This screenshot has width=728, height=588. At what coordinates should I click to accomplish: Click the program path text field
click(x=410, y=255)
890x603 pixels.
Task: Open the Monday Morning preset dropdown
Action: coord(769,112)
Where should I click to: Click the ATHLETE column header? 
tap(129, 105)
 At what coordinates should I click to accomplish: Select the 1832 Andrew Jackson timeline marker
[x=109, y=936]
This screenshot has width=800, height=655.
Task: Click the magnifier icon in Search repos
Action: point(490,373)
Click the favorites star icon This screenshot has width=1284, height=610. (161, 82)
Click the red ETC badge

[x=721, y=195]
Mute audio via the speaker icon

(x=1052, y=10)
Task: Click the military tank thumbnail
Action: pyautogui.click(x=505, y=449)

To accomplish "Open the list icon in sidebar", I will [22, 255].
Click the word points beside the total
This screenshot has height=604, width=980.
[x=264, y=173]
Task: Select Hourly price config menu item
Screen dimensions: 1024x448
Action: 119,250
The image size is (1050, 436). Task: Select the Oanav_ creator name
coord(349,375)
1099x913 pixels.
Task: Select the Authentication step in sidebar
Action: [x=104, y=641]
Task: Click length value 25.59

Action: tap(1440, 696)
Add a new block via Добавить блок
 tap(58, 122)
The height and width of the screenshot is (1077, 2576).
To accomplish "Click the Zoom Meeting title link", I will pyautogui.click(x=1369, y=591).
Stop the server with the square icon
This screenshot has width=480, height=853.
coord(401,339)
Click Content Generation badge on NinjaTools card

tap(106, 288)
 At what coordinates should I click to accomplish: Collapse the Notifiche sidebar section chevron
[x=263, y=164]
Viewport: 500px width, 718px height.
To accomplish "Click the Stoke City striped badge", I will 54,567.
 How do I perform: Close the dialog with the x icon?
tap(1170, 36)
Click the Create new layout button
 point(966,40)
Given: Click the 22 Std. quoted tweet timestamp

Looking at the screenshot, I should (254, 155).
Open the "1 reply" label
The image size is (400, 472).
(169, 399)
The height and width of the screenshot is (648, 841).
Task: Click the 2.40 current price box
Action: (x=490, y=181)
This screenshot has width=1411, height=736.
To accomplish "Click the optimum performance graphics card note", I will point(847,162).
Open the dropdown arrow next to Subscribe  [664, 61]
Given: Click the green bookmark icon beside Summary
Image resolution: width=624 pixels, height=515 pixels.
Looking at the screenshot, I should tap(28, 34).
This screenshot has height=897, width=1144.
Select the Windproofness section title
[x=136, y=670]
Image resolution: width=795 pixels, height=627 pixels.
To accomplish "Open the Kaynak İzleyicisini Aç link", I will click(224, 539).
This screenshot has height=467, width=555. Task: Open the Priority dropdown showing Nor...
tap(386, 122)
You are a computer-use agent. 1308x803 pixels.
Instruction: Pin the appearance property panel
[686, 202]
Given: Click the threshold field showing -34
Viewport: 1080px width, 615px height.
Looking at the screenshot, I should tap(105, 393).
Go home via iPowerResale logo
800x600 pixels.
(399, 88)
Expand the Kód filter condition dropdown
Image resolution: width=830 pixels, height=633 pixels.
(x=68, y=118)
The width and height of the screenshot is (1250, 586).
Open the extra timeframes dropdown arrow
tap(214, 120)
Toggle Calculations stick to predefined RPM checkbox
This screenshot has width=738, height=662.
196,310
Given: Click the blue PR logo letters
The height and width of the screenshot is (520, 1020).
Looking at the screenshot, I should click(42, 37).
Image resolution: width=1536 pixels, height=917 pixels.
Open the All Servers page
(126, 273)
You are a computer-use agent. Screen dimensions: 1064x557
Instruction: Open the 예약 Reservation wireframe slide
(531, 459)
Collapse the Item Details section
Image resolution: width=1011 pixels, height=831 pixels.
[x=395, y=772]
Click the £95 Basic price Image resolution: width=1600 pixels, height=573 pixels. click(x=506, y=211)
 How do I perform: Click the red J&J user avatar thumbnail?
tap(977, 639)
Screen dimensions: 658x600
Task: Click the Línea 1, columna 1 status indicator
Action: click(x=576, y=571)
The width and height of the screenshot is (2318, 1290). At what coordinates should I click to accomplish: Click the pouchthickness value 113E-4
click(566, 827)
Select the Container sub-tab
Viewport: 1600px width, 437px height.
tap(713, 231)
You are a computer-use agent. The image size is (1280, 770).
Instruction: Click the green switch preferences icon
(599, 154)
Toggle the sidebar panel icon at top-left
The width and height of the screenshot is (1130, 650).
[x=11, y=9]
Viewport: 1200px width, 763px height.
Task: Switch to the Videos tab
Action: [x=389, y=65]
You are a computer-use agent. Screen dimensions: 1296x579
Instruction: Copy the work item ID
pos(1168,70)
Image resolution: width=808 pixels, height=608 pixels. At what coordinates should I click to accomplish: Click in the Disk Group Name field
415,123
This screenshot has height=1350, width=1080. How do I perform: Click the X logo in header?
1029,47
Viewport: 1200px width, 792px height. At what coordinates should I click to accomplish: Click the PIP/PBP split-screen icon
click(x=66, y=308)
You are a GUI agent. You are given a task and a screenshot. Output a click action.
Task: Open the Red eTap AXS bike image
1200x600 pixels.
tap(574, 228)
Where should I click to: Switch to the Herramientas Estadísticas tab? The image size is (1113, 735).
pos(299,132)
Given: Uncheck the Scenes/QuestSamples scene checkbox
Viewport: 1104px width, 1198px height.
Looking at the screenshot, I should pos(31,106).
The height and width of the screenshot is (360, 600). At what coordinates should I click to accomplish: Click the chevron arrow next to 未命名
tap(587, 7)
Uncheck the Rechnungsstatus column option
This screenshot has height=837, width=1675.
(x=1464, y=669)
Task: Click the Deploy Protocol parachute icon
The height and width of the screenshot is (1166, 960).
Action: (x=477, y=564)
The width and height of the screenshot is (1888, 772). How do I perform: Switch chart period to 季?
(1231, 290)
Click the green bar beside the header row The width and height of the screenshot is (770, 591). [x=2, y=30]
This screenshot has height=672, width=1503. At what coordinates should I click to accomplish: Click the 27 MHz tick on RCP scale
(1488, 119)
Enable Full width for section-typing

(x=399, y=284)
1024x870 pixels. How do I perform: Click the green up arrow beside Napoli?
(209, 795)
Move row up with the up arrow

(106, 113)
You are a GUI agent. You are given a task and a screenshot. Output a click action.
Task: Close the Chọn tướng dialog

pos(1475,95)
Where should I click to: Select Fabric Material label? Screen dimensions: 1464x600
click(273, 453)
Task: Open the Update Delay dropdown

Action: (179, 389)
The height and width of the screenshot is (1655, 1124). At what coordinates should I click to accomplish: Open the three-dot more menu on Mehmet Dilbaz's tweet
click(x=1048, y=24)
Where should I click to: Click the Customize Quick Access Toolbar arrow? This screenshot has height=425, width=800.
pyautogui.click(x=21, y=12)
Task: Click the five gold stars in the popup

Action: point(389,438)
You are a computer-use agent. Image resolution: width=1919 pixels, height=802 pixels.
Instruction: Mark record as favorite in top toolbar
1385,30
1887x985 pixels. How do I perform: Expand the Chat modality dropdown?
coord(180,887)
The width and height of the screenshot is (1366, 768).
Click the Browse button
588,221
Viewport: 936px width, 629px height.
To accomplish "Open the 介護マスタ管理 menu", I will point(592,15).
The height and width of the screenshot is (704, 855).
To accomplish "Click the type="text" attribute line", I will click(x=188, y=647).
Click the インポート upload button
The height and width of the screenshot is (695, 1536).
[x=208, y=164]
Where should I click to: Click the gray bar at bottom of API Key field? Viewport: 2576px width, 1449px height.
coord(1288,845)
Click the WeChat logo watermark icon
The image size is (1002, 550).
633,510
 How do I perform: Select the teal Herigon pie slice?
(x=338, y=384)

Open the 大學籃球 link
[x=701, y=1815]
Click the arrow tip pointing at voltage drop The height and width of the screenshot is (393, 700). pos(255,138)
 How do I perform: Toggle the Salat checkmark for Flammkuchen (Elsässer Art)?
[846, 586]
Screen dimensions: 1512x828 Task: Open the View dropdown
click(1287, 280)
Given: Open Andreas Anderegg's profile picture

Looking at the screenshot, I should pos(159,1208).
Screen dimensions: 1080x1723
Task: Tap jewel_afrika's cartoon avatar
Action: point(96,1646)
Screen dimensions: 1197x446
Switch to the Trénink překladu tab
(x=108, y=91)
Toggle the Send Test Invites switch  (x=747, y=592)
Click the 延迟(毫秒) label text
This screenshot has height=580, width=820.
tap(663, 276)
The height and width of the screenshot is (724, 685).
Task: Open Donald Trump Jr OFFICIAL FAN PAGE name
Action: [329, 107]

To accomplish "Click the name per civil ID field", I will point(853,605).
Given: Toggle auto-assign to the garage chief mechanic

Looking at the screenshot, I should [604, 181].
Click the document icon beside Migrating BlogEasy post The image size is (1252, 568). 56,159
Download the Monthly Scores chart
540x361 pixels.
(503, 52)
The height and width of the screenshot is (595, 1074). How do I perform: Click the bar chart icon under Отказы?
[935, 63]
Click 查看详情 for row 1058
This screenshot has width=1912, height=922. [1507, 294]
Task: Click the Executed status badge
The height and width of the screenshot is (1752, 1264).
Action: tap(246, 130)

* * *

*What you have to do*.
After locating the line with "Collapse the Item Details section" in the material above, return it and each line after it exactly, ending at the line with "Click the £95".

*Written answer*.
Collapse the Item Details section
Image resolution: width=1011 pixels, height=831 pixels.
[x=395, y=772]
Click the £95 Basic price Image resolution: width=1600 pixels, height=573 pixels. click(x=506, y=211)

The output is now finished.